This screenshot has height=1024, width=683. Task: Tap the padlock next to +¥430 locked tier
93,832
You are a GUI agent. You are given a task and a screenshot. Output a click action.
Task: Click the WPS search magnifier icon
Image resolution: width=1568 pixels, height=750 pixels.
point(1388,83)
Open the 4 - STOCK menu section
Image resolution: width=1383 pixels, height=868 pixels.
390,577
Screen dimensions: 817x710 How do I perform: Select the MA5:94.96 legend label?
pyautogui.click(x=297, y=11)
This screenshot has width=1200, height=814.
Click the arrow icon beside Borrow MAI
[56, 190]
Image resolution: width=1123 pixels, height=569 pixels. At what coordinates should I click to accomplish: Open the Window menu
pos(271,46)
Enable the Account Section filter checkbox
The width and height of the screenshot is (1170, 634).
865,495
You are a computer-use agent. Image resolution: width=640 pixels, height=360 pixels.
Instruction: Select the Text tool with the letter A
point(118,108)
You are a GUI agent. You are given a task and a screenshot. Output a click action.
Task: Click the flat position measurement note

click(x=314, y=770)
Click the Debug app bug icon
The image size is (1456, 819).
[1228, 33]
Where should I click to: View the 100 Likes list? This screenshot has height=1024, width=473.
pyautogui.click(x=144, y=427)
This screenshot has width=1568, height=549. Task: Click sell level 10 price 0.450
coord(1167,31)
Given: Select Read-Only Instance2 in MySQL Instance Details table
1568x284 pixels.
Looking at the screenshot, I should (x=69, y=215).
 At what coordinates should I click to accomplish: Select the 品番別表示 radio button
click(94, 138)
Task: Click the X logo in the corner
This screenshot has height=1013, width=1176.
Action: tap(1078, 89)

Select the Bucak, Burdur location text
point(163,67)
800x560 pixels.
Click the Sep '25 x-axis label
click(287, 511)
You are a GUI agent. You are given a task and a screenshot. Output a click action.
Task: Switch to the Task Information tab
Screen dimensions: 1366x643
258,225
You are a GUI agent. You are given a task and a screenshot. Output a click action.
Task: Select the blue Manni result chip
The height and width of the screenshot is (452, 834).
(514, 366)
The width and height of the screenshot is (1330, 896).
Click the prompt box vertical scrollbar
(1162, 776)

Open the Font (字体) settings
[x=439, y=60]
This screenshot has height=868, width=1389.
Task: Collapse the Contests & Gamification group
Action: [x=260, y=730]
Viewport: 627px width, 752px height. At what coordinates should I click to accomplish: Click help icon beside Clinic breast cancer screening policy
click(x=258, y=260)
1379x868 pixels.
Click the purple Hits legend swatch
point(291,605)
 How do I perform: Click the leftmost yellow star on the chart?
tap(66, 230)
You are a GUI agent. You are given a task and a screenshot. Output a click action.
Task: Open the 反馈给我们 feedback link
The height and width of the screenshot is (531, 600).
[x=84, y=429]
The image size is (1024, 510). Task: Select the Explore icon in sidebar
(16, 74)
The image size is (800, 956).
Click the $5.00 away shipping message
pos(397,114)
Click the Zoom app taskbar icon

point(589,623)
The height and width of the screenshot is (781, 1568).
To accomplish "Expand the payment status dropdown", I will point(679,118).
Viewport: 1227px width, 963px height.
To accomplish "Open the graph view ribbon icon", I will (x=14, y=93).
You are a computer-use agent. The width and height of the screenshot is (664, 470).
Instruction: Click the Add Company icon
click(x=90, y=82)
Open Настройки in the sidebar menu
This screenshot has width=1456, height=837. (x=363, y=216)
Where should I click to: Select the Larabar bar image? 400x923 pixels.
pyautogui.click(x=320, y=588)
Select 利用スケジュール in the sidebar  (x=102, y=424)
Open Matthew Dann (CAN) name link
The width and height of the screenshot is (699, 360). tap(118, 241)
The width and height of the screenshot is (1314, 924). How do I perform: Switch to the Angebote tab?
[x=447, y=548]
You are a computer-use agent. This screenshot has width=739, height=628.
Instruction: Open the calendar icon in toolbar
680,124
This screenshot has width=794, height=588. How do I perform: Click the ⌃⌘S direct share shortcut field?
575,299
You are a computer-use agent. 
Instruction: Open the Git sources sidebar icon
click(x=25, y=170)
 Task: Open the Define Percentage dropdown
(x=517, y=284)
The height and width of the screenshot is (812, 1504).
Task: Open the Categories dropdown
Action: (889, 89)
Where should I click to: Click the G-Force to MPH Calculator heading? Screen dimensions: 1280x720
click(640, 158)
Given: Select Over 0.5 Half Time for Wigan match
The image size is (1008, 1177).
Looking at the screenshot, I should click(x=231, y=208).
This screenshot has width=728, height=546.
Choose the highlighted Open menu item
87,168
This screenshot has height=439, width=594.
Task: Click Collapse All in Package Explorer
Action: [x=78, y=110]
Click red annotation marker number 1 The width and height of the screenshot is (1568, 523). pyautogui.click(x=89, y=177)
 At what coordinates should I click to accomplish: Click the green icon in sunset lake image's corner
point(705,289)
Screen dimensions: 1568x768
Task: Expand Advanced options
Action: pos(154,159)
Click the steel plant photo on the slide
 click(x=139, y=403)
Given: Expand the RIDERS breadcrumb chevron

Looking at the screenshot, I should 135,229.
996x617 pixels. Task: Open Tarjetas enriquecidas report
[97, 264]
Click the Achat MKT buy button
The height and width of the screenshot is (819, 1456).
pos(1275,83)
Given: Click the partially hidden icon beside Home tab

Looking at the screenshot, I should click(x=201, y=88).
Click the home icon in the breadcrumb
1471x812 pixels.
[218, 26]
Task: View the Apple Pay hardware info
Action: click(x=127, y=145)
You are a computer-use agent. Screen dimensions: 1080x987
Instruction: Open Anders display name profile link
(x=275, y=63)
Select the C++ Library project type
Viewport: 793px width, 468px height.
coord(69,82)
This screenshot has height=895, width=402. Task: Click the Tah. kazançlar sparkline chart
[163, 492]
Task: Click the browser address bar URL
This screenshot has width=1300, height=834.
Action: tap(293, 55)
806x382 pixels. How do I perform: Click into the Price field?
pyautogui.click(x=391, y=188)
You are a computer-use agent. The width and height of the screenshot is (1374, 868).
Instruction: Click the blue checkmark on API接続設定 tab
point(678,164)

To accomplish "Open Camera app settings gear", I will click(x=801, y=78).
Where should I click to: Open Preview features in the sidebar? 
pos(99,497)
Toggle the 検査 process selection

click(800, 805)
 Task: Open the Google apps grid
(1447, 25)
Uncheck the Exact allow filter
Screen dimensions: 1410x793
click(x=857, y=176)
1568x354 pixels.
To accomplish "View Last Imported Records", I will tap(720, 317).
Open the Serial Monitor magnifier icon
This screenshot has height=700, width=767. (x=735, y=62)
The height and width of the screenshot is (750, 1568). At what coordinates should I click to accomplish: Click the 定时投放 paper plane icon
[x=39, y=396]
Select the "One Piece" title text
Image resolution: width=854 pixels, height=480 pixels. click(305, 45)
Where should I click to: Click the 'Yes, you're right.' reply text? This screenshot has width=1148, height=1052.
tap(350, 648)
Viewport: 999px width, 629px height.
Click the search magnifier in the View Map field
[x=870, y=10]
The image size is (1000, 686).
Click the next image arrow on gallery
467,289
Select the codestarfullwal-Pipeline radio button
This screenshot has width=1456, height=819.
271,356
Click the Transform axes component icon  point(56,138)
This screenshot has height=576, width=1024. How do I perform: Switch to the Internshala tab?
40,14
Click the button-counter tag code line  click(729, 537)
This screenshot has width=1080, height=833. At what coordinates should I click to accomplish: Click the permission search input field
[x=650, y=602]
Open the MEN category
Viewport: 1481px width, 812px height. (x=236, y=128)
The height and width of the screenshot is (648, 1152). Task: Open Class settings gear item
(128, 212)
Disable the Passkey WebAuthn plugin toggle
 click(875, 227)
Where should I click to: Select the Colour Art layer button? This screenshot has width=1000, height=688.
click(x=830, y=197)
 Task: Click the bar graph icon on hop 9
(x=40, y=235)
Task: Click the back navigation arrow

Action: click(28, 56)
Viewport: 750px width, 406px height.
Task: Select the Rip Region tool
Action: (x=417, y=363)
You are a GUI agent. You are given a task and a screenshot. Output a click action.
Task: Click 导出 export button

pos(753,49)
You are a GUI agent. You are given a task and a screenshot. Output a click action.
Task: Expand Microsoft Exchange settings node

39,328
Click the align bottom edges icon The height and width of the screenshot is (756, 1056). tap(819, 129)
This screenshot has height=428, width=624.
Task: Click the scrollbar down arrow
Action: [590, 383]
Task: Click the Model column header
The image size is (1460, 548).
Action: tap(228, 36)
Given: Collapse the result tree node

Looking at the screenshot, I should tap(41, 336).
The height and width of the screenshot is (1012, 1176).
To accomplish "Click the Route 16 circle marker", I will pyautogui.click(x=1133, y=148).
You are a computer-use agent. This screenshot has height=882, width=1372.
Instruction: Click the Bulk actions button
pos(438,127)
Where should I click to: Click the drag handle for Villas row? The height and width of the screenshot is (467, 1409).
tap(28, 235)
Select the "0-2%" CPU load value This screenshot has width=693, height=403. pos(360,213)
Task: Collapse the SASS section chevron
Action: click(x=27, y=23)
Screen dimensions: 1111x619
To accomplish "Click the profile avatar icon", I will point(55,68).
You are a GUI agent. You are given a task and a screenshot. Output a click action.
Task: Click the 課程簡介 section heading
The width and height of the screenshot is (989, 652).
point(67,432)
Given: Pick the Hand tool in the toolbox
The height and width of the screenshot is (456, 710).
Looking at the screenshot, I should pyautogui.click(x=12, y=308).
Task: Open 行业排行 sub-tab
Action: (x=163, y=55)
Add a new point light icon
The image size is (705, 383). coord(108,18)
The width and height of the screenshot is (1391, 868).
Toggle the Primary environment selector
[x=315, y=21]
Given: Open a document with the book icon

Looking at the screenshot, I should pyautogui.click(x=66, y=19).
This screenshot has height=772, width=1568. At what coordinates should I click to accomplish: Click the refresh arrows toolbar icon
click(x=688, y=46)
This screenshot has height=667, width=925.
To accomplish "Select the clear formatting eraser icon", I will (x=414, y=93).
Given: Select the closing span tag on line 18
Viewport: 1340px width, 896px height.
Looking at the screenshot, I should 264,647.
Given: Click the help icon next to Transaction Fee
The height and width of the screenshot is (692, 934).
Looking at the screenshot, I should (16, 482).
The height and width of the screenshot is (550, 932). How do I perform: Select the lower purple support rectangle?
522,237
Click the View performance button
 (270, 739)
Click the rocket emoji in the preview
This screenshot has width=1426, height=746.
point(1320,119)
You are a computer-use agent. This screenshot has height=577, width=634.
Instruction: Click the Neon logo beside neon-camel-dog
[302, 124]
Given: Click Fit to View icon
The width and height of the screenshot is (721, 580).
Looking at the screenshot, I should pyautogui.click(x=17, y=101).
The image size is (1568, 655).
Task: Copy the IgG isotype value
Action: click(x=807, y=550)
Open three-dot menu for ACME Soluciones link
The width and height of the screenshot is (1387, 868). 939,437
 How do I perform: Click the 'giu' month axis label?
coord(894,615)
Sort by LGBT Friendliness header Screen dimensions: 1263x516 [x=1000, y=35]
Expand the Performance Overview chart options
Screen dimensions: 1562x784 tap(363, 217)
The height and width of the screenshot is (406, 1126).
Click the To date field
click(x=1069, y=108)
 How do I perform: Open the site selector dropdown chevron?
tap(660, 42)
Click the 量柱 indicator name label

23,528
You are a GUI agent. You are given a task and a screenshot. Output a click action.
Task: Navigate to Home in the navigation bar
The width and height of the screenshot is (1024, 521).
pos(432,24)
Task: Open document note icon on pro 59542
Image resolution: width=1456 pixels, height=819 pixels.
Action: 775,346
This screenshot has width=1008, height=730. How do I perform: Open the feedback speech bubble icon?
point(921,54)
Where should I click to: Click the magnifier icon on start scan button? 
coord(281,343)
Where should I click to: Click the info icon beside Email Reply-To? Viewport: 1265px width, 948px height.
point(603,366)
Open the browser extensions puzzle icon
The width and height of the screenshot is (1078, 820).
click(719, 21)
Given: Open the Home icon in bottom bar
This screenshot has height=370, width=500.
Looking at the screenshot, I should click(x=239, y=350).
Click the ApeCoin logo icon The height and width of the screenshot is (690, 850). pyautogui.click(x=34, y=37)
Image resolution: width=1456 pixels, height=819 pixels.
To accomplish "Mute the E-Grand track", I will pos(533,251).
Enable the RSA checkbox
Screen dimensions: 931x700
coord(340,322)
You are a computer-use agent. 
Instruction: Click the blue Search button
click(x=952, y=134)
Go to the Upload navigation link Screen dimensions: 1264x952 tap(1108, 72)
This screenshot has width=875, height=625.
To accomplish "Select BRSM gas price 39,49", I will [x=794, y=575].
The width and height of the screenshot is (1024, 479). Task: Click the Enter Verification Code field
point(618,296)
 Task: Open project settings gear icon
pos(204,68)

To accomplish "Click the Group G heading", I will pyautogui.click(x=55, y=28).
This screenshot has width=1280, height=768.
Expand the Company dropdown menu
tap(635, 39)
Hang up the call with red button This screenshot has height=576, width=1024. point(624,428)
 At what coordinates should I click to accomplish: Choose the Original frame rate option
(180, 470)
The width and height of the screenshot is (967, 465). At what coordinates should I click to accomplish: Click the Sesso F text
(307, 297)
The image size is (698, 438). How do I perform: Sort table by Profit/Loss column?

════

WHAT THIS TASK INVOLVES:
Reproduce verbatim the lines of the items above, from the line that contains "Given: Select the closing span tag on line 18" through the line that contains "Looking at the screenshot, I should 264,647.", inclusive.

TASK RESULT:
Given: Select the closing span tag on line 18
Viewport: 1340px width, 896px height.
Looking at the screenshot, I should 264,647.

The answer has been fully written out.